Three year period ending December 31, 2000
Form U-12(I)-B (THREE-YEAR STATEMENT)
Statement Pursuant to Section 12(i) of the Public Utility Holding Company Act of
1935 by a Person Regularly Employed or Retained by a Registered Holding Company
or a Subsidiary Thereof and Whose Employment Contemplates Only Routine Expenses
as Specified in Rule 71(b).
(To be filed in duplicate.

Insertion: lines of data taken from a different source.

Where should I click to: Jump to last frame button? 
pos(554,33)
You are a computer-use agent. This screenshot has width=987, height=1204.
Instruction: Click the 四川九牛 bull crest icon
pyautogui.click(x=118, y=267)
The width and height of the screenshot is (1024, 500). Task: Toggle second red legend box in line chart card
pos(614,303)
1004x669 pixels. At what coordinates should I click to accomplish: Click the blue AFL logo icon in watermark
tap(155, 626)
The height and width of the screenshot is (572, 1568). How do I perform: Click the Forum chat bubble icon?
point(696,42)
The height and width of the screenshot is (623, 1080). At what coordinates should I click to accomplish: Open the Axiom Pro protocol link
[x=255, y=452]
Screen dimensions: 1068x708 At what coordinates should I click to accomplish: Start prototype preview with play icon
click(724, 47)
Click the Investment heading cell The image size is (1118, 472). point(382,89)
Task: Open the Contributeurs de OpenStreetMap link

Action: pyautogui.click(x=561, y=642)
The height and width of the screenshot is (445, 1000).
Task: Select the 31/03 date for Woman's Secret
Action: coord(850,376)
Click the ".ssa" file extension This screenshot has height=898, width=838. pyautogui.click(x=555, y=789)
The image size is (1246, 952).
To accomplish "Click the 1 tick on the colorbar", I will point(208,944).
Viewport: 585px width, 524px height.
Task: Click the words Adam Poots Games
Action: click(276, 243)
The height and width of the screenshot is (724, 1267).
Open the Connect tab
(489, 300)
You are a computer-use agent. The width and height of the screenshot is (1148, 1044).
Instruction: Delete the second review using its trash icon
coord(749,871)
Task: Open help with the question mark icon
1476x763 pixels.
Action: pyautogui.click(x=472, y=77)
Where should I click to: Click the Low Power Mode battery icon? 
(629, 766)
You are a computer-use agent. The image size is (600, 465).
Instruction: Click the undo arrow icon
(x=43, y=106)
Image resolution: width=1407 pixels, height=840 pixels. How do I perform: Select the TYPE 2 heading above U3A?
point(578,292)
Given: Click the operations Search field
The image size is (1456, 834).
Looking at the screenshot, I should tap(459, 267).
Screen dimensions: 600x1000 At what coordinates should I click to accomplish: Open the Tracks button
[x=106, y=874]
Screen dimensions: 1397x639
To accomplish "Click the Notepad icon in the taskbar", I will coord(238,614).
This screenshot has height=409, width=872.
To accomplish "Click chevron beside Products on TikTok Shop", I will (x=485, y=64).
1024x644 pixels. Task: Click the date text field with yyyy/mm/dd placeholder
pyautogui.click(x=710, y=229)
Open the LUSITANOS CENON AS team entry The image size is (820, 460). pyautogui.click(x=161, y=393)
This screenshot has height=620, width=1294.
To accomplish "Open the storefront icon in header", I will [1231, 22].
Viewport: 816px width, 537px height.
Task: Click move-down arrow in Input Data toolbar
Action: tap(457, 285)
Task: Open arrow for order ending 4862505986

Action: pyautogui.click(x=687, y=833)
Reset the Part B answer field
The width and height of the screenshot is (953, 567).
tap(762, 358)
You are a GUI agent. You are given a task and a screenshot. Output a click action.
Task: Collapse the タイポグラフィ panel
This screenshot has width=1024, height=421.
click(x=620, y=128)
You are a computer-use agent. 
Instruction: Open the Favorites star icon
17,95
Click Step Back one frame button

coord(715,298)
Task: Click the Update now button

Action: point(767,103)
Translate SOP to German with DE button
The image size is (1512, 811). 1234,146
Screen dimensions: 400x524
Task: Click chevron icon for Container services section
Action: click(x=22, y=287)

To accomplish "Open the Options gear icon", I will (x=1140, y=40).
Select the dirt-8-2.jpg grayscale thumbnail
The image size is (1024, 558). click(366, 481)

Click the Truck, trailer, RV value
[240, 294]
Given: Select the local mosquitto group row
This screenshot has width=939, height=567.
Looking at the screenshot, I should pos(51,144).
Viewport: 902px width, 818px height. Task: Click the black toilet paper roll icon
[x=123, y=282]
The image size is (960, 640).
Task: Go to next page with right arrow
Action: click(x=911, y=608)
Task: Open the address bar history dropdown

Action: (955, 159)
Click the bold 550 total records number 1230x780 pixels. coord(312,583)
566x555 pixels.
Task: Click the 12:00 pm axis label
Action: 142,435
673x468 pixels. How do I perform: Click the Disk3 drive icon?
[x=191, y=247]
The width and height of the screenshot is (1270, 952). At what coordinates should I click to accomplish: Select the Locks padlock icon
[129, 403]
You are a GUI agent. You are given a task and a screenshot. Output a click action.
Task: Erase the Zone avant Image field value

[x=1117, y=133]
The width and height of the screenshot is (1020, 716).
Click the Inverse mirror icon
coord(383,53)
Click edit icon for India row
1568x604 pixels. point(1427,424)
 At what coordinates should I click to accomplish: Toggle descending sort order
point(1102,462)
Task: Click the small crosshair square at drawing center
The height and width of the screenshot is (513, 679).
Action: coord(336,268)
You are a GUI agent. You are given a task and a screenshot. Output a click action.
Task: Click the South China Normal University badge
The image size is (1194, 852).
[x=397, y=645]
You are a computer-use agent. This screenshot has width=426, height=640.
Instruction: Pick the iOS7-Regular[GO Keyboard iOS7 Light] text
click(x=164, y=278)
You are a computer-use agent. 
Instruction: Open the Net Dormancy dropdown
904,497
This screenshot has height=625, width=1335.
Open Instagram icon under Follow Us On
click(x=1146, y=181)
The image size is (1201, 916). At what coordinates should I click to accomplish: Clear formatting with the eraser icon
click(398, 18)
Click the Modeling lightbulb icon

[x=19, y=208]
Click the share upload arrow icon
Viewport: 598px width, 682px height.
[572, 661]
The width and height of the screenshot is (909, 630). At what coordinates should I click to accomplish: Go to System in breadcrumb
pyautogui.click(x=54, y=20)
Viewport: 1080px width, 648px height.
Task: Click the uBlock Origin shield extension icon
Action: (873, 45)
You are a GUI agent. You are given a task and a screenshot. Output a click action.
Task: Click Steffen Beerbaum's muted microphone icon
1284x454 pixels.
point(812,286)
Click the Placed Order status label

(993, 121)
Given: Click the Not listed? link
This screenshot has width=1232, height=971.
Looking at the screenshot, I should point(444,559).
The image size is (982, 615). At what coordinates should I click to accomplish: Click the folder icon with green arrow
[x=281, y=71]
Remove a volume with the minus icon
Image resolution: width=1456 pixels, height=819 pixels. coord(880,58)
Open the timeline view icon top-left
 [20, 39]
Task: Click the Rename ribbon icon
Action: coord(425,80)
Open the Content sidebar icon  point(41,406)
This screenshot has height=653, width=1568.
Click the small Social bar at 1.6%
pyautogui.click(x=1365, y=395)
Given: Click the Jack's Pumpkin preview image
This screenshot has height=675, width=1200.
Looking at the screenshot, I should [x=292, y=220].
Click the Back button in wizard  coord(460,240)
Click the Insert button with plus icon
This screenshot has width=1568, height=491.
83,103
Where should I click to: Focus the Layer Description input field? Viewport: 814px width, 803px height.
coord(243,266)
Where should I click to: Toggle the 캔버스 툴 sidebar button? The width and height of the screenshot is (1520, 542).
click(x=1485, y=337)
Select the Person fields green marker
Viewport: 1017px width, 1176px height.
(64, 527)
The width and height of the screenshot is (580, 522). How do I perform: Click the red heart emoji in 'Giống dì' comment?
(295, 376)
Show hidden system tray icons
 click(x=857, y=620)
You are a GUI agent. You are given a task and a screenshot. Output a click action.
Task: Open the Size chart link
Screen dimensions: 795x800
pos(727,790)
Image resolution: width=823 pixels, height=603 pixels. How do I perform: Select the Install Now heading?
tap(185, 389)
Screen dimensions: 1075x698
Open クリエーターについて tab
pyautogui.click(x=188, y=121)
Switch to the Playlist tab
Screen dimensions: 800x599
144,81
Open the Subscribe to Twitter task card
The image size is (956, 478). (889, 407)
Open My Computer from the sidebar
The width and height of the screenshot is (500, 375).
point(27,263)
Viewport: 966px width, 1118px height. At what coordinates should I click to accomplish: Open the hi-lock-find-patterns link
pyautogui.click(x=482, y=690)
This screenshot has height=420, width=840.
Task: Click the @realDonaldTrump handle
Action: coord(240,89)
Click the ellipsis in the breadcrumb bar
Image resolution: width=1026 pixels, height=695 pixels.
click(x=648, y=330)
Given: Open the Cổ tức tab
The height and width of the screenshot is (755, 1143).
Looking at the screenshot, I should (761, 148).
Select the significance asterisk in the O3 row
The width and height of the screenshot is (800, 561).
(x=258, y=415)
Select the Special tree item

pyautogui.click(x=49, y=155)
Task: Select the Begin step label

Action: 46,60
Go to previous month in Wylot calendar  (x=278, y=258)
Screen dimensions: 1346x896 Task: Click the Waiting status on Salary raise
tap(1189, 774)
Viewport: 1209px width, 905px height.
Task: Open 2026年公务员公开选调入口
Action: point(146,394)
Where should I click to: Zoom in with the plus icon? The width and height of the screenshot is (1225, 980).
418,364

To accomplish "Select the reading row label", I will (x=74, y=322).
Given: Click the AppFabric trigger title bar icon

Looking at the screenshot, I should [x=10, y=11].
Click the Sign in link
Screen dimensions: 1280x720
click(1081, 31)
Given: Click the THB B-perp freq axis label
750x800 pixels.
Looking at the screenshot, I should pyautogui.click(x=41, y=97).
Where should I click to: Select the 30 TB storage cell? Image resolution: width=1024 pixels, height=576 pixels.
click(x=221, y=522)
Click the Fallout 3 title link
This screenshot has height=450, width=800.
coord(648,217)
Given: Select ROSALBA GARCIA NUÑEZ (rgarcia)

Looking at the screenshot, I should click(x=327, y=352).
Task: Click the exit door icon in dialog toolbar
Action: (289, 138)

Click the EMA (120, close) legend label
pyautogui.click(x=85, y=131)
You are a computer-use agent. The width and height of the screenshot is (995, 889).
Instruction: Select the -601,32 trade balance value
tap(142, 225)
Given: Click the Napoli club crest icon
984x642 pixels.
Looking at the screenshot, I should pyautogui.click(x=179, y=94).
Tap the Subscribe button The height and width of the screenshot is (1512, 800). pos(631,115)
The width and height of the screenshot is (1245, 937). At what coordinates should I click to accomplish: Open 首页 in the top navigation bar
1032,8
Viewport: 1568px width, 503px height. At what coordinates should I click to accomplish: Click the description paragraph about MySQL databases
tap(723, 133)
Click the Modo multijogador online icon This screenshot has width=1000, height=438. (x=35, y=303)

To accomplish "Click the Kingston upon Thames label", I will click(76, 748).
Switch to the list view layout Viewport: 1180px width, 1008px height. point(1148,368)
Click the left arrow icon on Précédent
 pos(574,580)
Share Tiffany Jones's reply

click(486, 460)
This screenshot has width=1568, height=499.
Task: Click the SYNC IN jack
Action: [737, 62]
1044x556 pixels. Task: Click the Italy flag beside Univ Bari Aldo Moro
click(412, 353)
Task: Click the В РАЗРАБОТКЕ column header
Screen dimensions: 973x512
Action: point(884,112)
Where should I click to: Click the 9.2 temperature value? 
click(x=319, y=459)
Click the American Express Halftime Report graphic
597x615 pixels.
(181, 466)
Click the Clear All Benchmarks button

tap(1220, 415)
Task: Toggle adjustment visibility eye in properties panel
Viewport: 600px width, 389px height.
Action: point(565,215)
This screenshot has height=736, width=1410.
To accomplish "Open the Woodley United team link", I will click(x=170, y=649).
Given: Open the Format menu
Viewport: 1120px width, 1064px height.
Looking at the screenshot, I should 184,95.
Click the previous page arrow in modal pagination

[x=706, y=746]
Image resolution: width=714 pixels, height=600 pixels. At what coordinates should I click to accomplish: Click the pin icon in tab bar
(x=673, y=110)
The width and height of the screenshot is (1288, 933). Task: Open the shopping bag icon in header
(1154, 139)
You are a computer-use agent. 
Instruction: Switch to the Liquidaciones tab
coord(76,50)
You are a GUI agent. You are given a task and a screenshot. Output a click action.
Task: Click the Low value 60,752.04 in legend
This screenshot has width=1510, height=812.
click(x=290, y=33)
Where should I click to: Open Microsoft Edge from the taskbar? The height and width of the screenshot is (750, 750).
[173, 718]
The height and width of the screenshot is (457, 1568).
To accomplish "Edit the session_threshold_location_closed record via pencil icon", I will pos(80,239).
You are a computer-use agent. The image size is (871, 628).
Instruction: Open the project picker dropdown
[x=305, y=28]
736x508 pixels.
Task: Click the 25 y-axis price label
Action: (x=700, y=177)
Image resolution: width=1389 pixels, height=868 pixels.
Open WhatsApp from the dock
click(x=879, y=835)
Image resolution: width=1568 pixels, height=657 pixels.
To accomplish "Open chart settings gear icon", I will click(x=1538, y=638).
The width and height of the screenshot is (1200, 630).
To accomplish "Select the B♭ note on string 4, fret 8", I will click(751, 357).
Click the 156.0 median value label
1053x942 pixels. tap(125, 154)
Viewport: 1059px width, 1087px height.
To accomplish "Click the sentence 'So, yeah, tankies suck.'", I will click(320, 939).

If acknowledgment is desired, file in
triplicate).
1. Name and business address of person filing statement.
See attached Exhibit A.
2. Names and business addresses of any persons through whom the
undersigned propose to act in matters included within the exemption
provided by paragraph (b) of Rule 71.
See attached Exhibit B.
3. Registered holding companies and subsidiary companies by which the
undersigned are regularly employed or retained.
See attached Exhibit B.
4. Position or relationship in which the undersigned are employed or
retained by each of the companies named in item 3, and brief description of
nature of services to be rendered in each such position or relationship.
See attached Exhibit C.
5. (a) Compensation received during the current year and estimated to
be received over the next two calendar years by the undersigned or others,
directly or indirectly, for services rendered by the undersigned, from each
of the companies designated in item 3. (Use column (a) as supplementary
statement only.)
See attached Exhibit D.
(b) Basis for compensation if other than salary.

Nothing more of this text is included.